Restoring Disturbed Energy Homeostasis in SMA motor neurons
Principal investigator(s) :Dr. Min Jeong Kye
Institution :University of Cologne
Grant Type:Operating Grant
Call number :9
Start year :2017
Duration :2 years
Status :Not yet started
Dr. Min Jeong Kye, Head of lab at the University of Cologne, was granted an SMA Europe award to see if restoring levels of the energy transport system in motor neurons using a series of molecules can ameliorate SMA phenotype.

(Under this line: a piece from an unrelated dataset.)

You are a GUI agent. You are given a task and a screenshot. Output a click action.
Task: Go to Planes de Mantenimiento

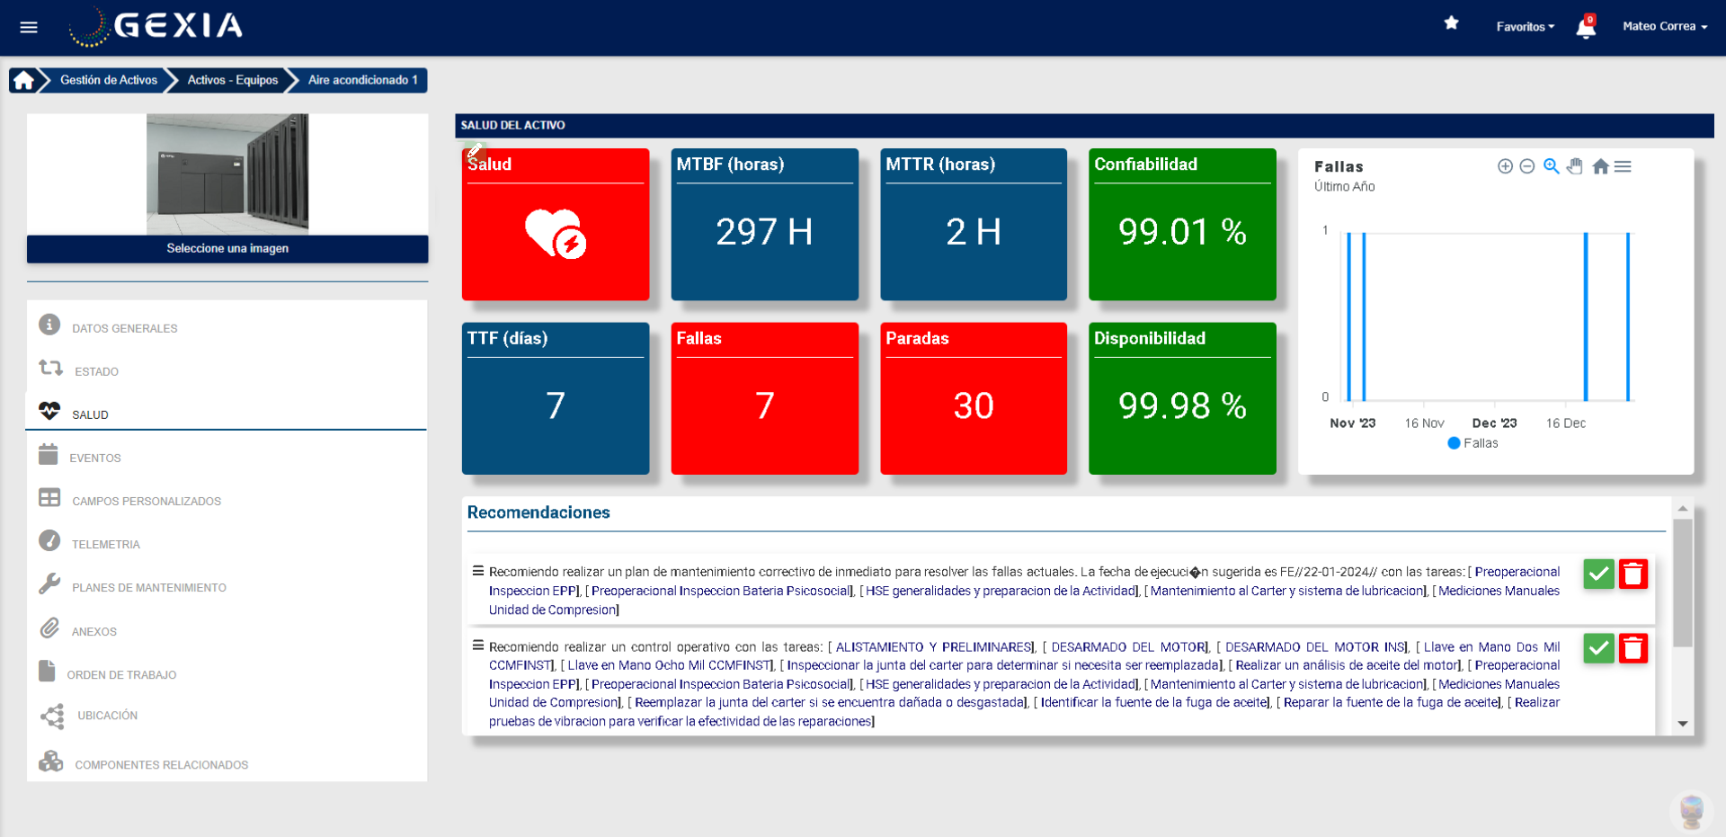point(148,587)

SMA is caused by mutation/deletion of the SMN1 gene. This gene produces a protein called SMN, which is crucial for the survival of the nerve cells involved in muscle function. The severity of SMA is determined by the copy number of a second gene, SMN2, which also produces the SMN protein, although only about 10% of the protein produced is viable.Recent studies suggest that there are additional cellular mechanisms which determine the severity of disease, in addition to copy numbers of SMN2. Despite advanced understanding of the genetics involved in SMA, the cellular mechanisms which cause SMA are not yet completely understood. The team previously observed that the molecular pathways and cellular components which regulate energy in motor neurons are affected in SMA. More importantly, they found that the levels of cellular ATP (cells’ energy store & transport system) was lower in SMA motor neurons.
What are the researchers aiming to do and why?
The team will seek to restore the levels of the energy transport system in motor neurons using a series of molecules to see whether this can ameliorate SMA phenotype.
How will this work benefit patients?
The current clinical trials in SMA which target SMN protein levels are showing great promise. Indeed, one such treatment has just been approved to treat all SMA patients in Europe and the US. Whilst this represents an important milestone in SMA research, it is also clear that these strategies fall significantly short of representing a cure for SMA. Therapies that target other/additional cellular and molecular pathways will likely be required to treat the full range of phenotypes and pathology observed in SMA patients across their life-span. The molecules the team will be using are druggable, which makes them relevant candidates for SMA therapy.